A fellow actor told me I would make a great Magenta in a live performance of ‘Rocky Horror Picture Show’.  He followed up by asking if I can sing.  Stammering to answer, eventually I came out with a “yes”, explaining my hesitation how- despite mother’s teasing of my then preteen rendition of  Madonna- I have been told by a teacher, in a singer’s voice workshop, I am good enough and should go out for vocal auditions.  Confidence is the challenge I face when standing up to ambitiously belt it out in front of people.  Akin to anything, if you do not sing with all you have, from the depths of your guts, the outcome will be splintered.

Additionally, the aforementioned actor is currently undergoing chemotherapy in order to survive stomach [strike that, I was corrected, it is actually] “ASS” cancer.  In response to my embarrassed explanation he said “without being rude or insensitive, get over it- life is too short”.  Perspective is a wondrous skill.  He is, of course, absolutely right.  Keeping my voice private because of a silly fear to be judged is a handicap I volunteer to carry as my burden.  Realizing this, I can choose to cast off this albatross, just as I have forbidden ‘guilt’, now too shall I deprive fear.

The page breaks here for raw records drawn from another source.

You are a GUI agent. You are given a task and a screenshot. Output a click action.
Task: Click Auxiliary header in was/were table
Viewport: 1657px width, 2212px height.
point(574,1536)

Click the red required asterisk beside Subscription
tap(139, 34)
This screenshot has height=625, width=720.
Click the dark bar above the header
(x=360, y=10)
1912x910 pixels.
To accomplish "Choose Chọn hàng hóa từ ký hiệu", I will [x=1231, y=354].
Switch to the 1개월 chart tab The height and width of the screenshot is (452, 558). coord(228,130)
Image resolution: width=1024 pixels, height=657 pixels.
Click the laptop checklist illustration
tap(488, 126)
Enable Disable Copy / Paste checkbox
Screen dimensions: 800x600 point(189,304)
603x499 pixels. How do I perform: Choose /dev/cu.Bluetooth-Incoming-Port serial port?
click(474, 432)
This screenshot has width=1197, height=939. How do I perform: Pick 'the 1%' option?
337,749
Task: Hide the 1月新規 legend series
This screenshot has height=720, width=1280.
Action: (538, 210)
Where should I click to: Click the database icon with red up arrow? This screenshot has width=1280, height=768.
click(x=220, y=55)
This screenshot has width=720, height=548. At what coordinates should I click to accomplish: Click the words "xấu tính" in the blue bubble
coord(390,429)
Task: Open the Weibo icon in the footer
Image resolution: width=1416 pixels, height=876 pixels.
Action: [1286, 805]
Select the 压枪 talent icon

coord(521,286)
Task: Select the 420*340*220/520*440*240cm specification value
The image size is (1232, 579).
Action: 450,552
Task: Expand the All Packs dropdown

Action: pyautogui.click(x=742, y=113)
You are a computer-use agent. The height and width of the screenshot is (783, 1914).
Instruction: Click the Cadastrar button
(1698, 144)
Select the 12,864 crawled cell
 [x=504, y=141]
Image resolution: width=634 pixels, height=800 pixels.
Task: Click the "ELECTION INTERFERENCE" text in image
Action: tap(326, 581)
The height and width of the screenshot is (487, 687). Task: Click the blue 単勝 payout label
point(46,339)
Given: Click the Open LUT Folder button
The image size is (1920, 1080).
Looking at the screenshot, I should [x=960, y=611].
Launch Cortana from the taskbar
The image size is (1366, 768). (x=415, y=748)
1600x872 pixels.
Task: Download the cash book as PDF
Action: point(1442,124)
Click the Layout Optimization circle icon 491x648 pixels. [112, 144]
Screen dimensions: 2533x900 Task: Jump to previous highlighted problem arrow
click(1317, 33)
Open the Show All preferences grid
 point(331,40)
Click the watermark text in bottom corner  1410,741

To state in the affirmative: I foster innocence and demand bravery for this life.  It is no surprise to find often the two go hand in hand- when I shirk away from something due to fear, guilt remains for not going after my ambition.  No tomorrow is promised to me, and though I not-so-secretly dream of living to be an all around healthy 111 year-old, the best lessons I have learned from my elders has been one of no regrets, which notably includes saying and doing as you please (causing no harm to others) in pursuit of happiness.  A spry woman 95 years of age tickled me when she shared her two secrets to great health: sex and yogurt!  She made no qualms and did not take herself too seriously.  Life is about the living of it, for the brief whole time we remain above the ground.